Items from a dataset>

· · · ·

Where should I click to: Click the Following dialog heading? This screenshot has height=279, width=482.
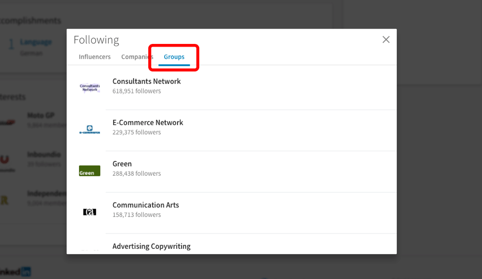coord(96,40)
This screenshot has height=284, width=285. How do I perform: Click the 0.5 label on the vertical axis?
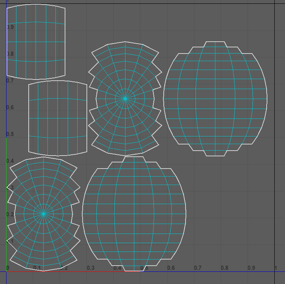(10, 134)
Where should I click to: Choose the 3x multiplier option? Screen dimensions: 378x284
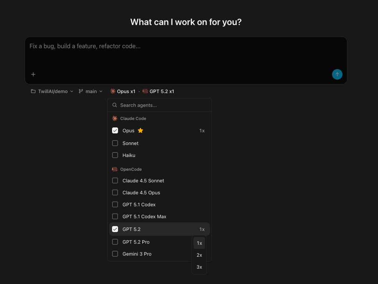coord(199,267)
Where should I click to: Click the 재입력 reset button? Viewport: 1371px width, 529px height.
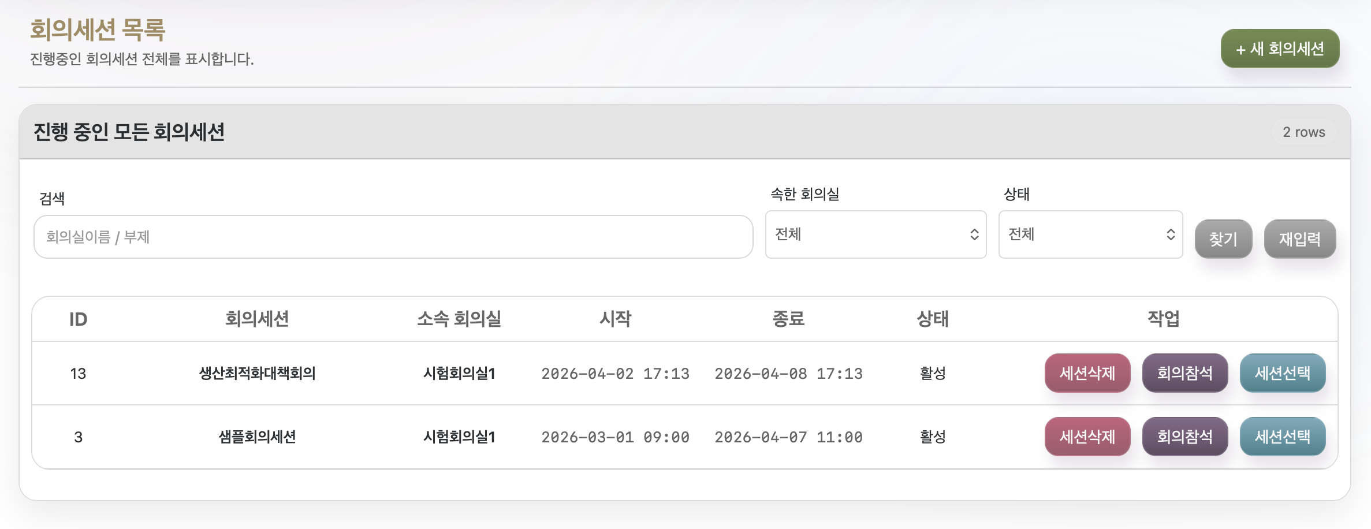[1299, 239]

· · · ·

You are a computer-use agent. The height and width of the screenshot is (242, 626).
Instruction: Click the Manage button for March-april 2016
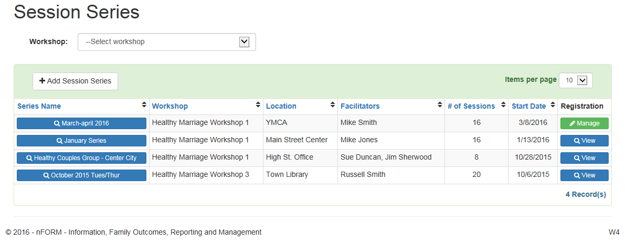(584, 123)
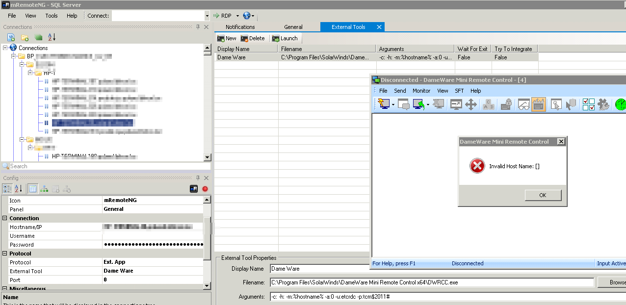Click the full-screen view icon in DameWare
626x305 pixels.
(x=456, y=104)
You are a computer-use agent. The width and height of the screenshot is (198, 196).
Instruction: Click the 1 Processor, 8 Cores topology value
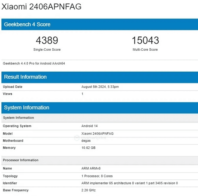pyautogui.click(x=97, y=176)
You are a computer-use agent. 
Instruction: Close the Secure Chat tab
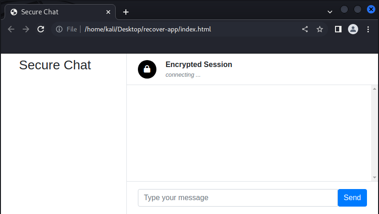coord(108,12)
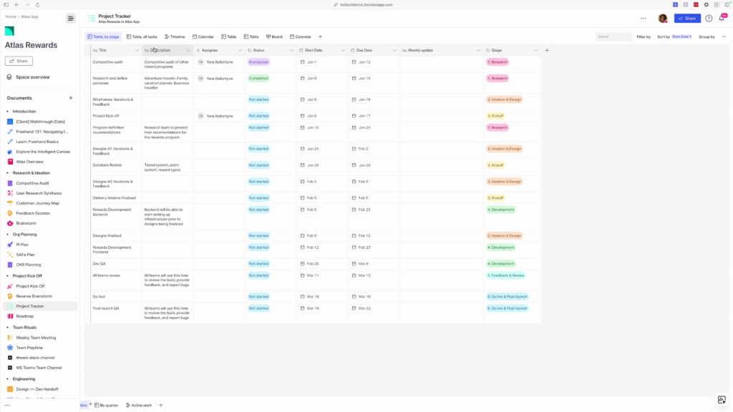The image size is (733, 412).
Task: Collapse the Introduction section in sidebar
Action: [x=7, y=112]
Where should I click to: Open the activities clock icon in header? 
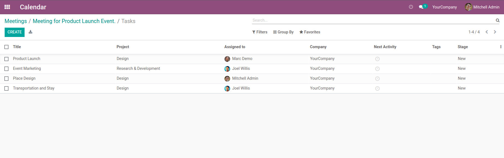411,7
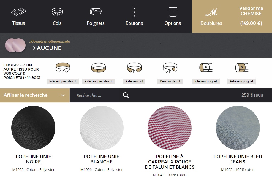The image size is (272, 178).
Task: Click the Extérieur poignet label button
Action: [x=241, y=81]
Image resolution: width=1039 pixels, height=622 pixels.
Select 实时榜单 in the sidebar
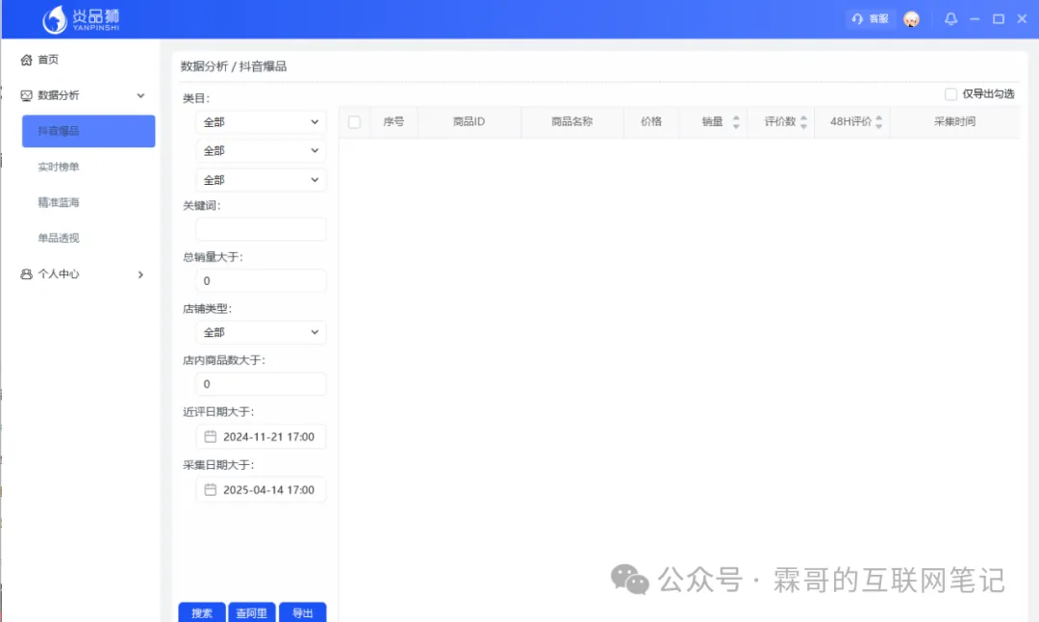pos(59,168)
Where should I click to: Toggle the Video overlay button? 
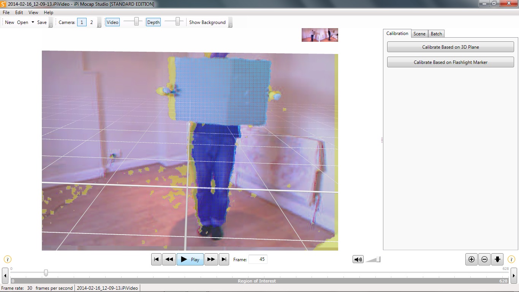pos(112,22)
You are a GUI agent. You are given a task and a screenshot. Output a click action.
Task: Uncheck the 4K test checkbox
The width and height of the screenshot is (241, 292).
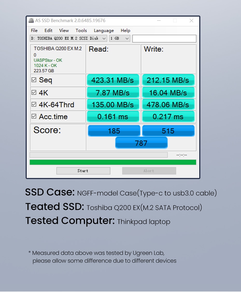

· · · ·

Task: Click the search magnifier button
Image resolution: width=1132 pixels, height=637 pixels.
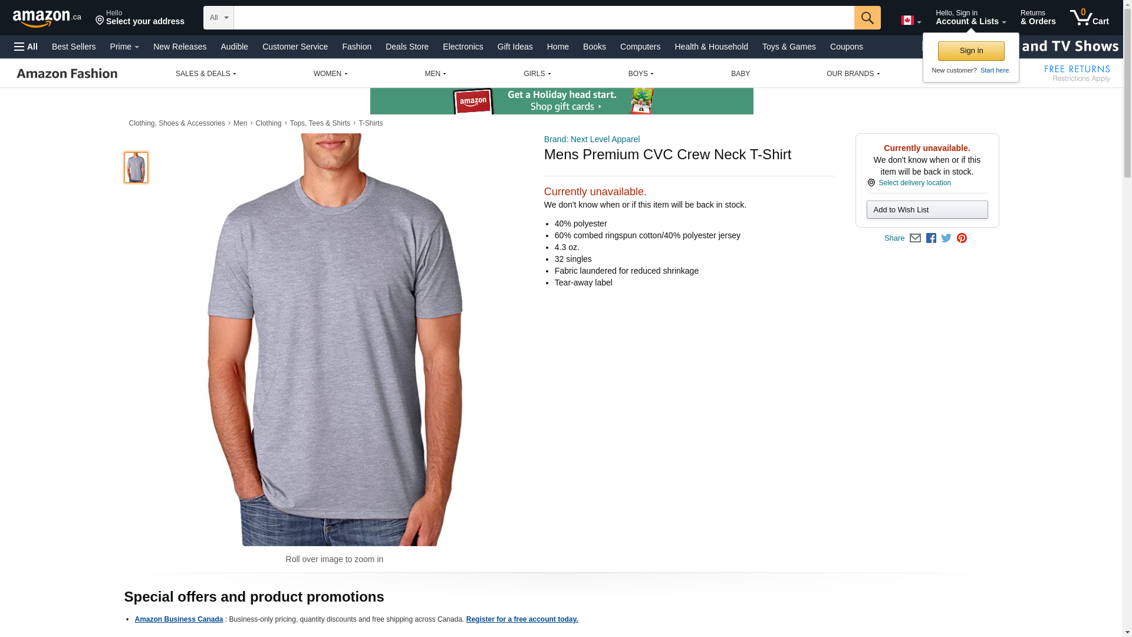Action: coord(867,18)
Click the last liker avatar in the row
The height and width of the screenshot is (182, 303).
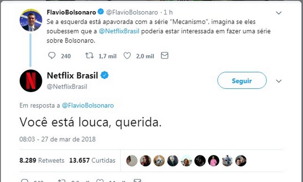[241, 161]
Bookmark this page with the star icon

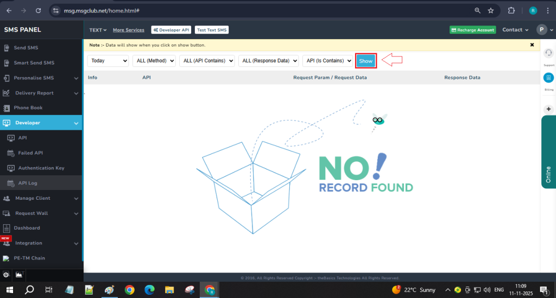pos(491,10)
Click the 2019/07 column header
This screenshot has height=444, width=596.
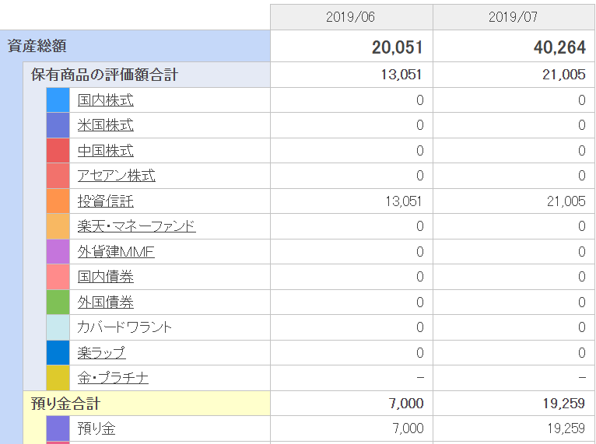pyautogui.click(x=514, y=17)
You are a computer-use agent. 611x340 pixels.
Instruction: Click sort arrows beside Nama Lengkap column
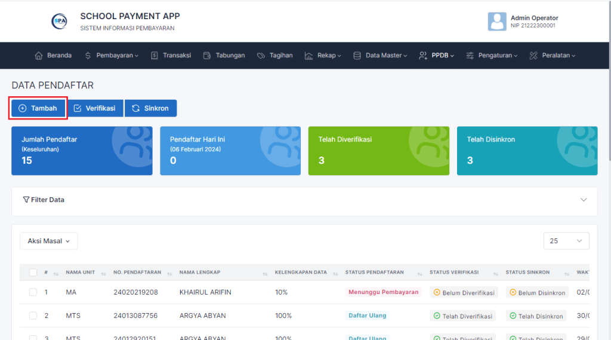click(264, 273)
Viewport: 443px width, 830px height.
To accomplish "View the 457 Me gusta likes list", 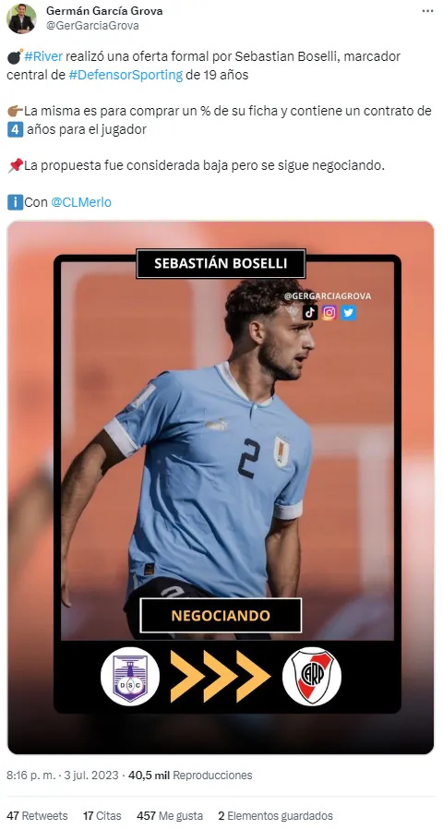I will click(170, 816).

· · · ·

Your goal> The lines above from the line with "Bookmark this page with the star icon" through the line with "Viewport: 443px width, 830px height." are to be given again word for word, with no pictures among them.

Written response>
Bookmark this page with the star icon

pos(491,10)
Click the 2019/07 column header
This screenshot has height=444, width=596.
pyautogui.click(x=514, y=17)
You are a computer-use agent. 611x340 pixels.
Instruction: Click sort arrows beside Nama Lengkap column
click(264, 273)
Viewport: 443px width, 830px height.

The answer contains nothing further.